Fazit für die Praxis

Die Studie von Nassi-Liberman et al. bestätigt in einer großen Studienpopulation die bereits in früheren, kleineren Studien beobachtete Assoziation zwischen dem Vorliegen einer OSA und dem Risiko für einen schweren COVID-19-Verlauf. Neben dem – erneut demonstrierten - mortalitätssenkenden Effekt einer Impfung gegenüber SARS-CoV-2 illustriert diese Studie noch einmal eindrücklich, dass Patienten mit einer OSA einer besonderen Beachtung beim Erleiden von schweren Infekten, wie z.B. einer SARS-CoV-2-Infektion, bedürfen.
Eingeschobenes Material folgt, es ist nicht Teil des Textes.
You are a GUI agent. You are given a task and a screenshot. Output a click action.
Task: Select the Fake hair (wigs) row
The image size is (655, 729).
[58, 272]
Leider war die Studie aufgrund der geringen Fallzahl der CPAP-therapierten Patienten und der fehlenden CPAP-Adhärenzdaten nicht in der Lage, den Effekt einer möglicherweise protektiven CPAP-Therapie in diesem Zusammenhang zu untersuchen. Es kann daher nur spekuliert werden, dass das erhöhte Risiko eines schweren COVID-19-Verlaufes durch eine konsequent angewandte CPAP-Therapie auf das normale Risiko reduziert werden kann. Unabhängig von dem Zusammenhang einer OSA und dem Infektionsverlauf zeigt diese Studie aber erneut, dass die OSA eine ernstzunehmende Erkrankung ist.

Disclosure Statement

Es bestehen keine Interessenskonflikte in Bezug auf den vorliegenden Wissenstransfer.